> [Problem requirements]: Everything from the line containing "Men's (38, 65)" to the end of the records should be reproduced exactly, and nothing before it.

> [Records for this task]:
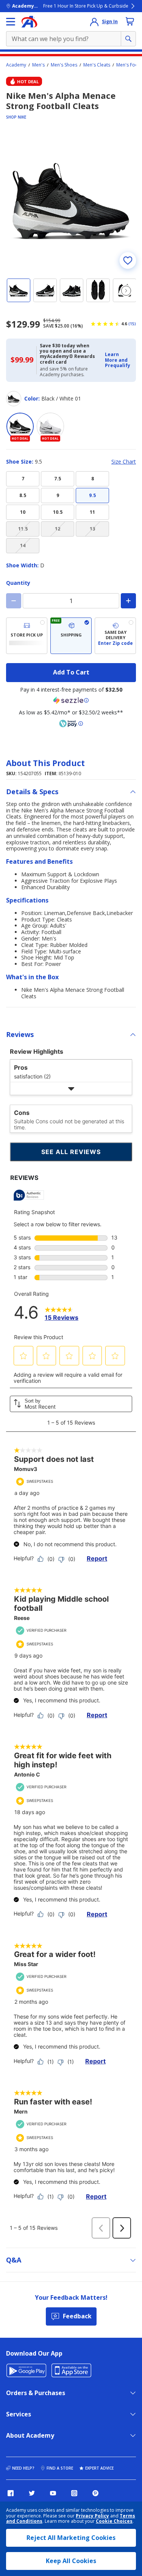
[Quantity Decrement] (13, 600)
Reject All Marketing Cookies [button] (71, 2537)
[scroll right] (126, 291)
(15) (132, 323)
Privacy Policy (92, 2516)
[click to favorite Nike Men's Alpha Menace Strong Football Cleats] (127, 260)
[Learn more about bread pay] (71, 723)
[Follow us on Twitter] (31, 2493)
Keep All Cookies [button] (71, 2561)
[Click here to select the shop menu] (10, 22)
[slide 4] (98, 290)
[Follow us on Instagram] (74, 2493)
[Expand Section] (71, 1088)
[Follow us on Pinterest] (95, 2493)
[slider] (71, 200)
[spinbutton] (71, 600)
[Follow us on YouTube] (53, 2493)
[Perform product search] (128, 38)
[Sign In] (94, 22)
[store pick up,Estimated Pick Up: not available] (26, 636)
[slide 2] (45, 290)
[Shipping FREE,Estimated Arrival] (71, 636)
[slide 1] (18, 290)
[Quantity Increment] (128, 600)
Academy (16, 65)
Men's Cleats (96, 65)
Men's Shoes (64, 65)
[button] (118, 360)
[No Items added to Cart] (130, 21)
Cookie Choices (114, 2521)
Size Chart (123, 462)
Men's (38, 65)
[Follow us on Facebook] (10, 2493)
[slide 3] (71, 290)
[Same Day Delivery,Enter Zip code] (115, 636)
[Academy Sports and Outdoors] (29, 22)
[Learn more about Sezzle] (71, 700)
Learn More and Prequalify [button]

> [Answer to this problem]:
Men's (38, 65)
[Follow us on Facebook] (10, 2493)
[slide 3] (71, 290)
[Same Day Delivery,Enter Zip code] (115, 636)
[Academy Sports and Outdoors] (29, 22)
[Learn more about Sezzle] (71, 700)
Learn More and Prequalify [button]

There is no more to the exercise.